Tidal deformability of dressed black holes and tests of ultralight bosons in extended mass ranges
V. De Luca, P. Pani

TL;DR
This paper demonstrates that black holes surrounded by matter, such as scalar condensates, have non-zero tidal Love numbers which can be used with gravitational-wave data to constrain ultralight boson masses across a wide mass range.
Contribution
It introduces the calculation of tidal Love numbers for black holes with scalar condensates and shows how future detectors can use these to measure ultralight boson masses.
Findings
Black holes with matter fields have non-zero TLNs.
Future detectors can constrain ultralight boson masses from $10^{-17}$ to $10^{-13}$ eV.
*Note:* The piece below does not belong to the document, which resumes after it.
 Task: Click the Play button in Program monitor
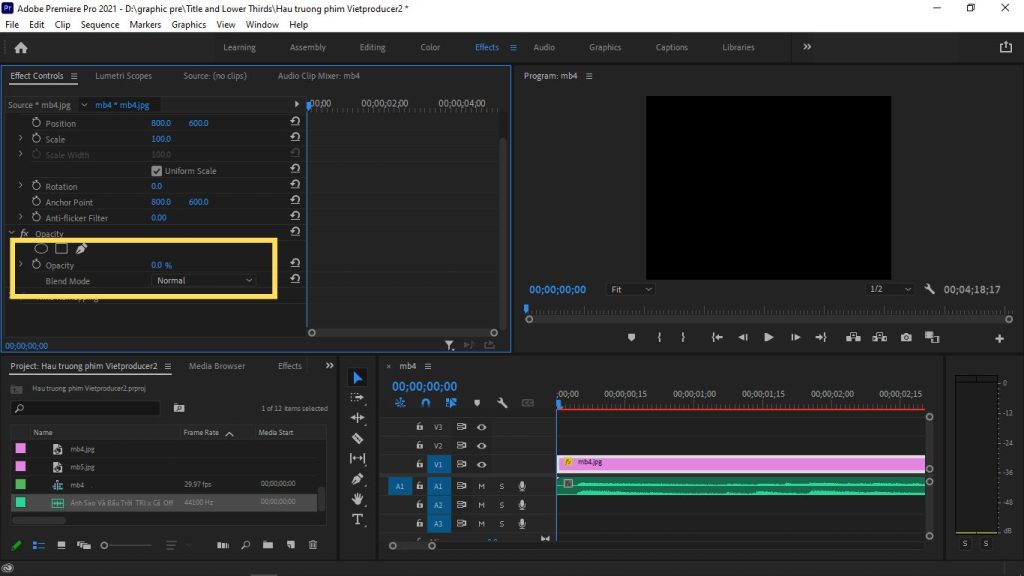pyautogui.click(x=768, y=337)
LISA can measure the tidal deformability of dressed black holes across stellar to supermassive scales.
Abstract
The deformability of a compact object under the presence of a tidal perturbation is encoded in the tidal Love numbers (TLNs), which vanish for isolated black holes in vacuum. We show that the TLNs of black holes surrounded by matter fields do not vanish and can be used to probe the environment around binary black holes. In particular, we compute the TLNs for the case of a black hole surrounded by a scalar condensate under the presence of scalar and vector tidal perturbations, finding a strong power-law behavior of the TLN in terms of the mass of the scalar field. Using this result as a proxy for gravitational tidal perturbations, we show that future gravitational-wave detectors like the Einstein Telescope and LISA can impose stringent constraints on the mass of ultralight bosons that condensate around black holes due to accretion or superradiance. Interestingly, LISA could measure the…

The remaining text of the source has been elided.